Michelle Gilbert : Venant d'une famille assez simple, je n'avais pas le choix que d'étudier à l'Université publique de Trenton State College. De plus en plus tournée vers l'international, je suis rapidement devenue la Présidente de l'association des étudiants étrangers. J'avais envie de partir.
Un soir, alors que j'étais serveuse dans un restaurant, j'ai rencontré à la plonge celui qui allait devenir mon mari et le père de mes enfants. Un Parisien. Nous avons rapidement décidé de partir tous les deux à Paris. Une fois installés dans une chambre de bonne minuscule, nous nous sommes mariés et j'ai fini mes études à la Sorbonne en langues vivantes.
Comment avez-vous intégré l'écosystème digital ?
M. G. : Je suis arrivée en France en 1990, donc le digital en était à ses balbutiements. J'ai démarré ma carrière dans la communication, le marketing, la traduction et le business development pour Euro RCSG (Havas aujourd'hui, NDLR). C'est à ce moment-là que j'ai réalisé pour la première fois à quel point la France était un pays créatif, qui regorgeait de talents - surtout dans le domaine de la publicité.
Deux ans plus tard, j'ai été embauchée par BMG pour créer des CD-CDRoms. C'étaient les premiers CD qui permettaient d'avoir du contenu multimédia en plus de la musique. On a par exemple commencé à intégrer les clips des chansons sur les albums. À l'époque, c'était très moderne !
Vous avez aussi participé au lancement d'AOL en Europe...
M. G. : Effectivement, quelques mois après être arrivée chez BMG, l'entreprise a été rachetée par le géant Bertelsmann. Ce dernier a fait une joint venture avec AOL en Europe.
C'est à la photocopieuse de BMG qu'on m'a proposé si je voulais lancer AOL. On était en 1995. Je suis restée 10 ans à ce poste.
Vous avez quatre enfants.

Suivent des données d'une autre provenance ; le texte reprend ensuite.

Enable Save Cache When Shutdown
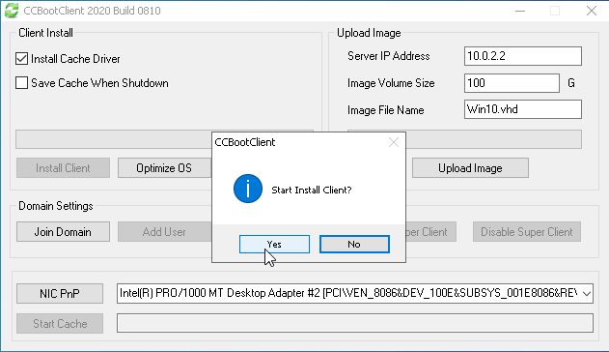609x352 pixels. click(x=22, y=83)

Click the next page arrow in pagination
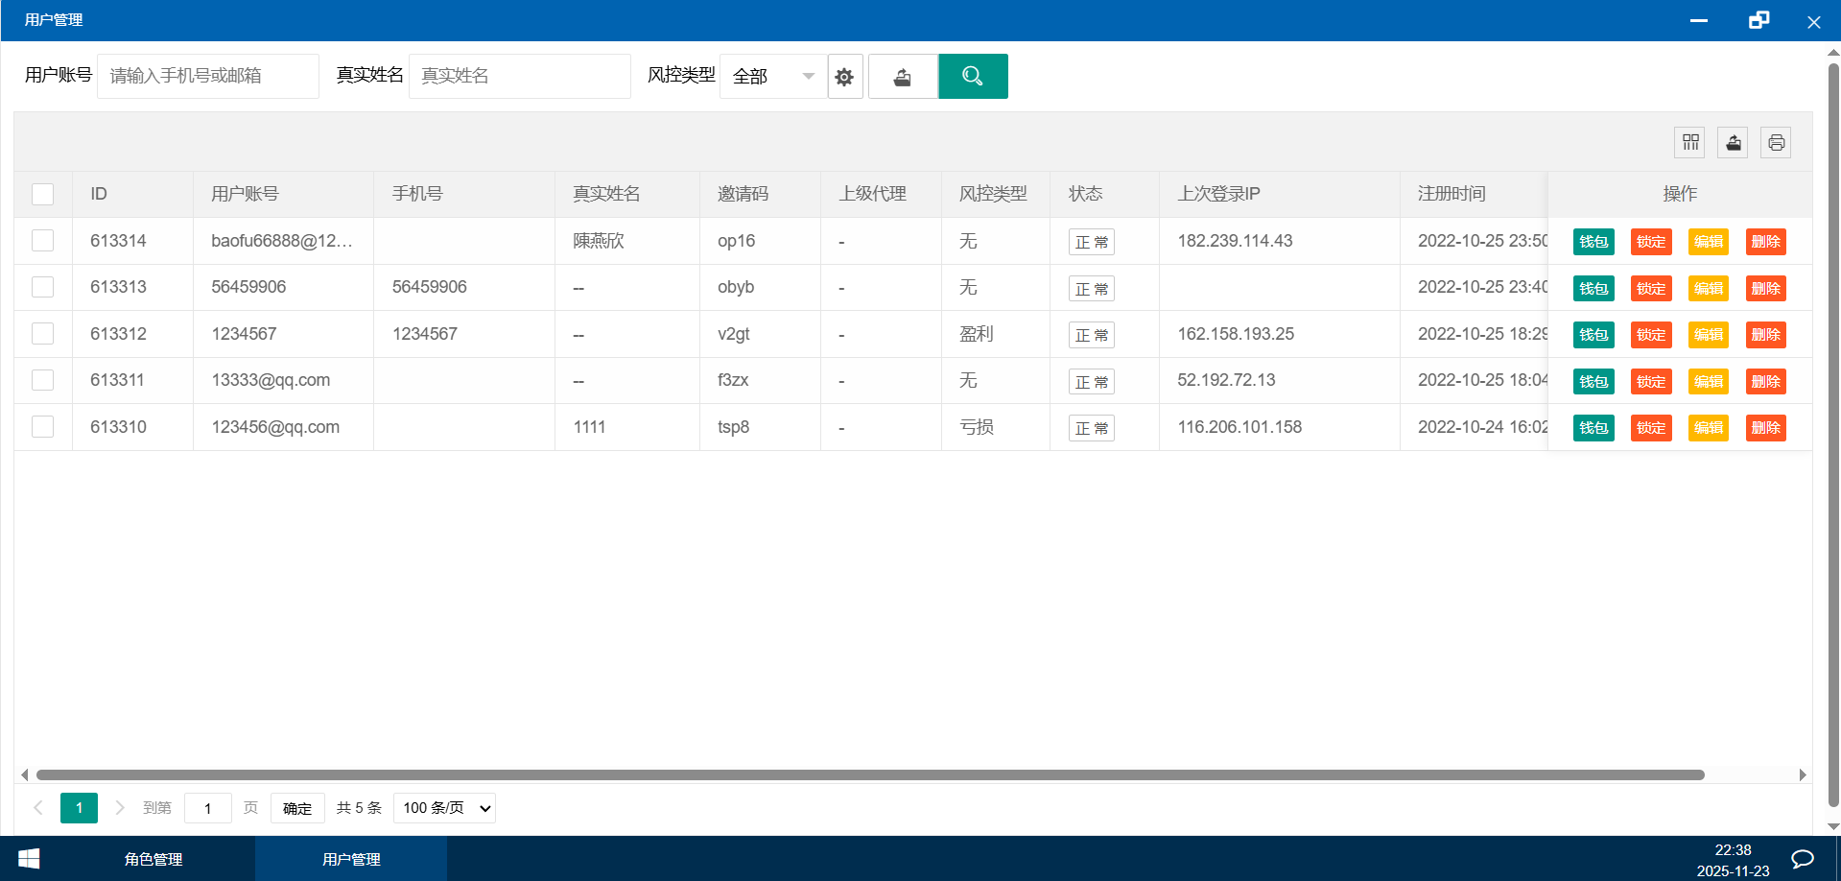point(120,808)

Quelle incidence a eu votre maternité sur votre carrière ?
M. G. : Après dix ans passés chez AOL, j'ai travaillé chez Eurosport pendant six ans. Puis, un jour, j'ai reçu un coup de fil de Facebook. La première réaction de la recruteuse a été de me féliciter d'avoir quatre enfants. Elle m'a même dit « C'est une force ! » D'ailleurs, chez Facebook, les hommes et les femmes ont tous la même période de congé parental : quatre mois.
J'ai tout de suite apprécié cette culture du renforcement positif, si cher à la culture américaine. Quand je suis arrivée, on m'a fait confiance et j'avais carte blanche pour diriger la communication en Europe.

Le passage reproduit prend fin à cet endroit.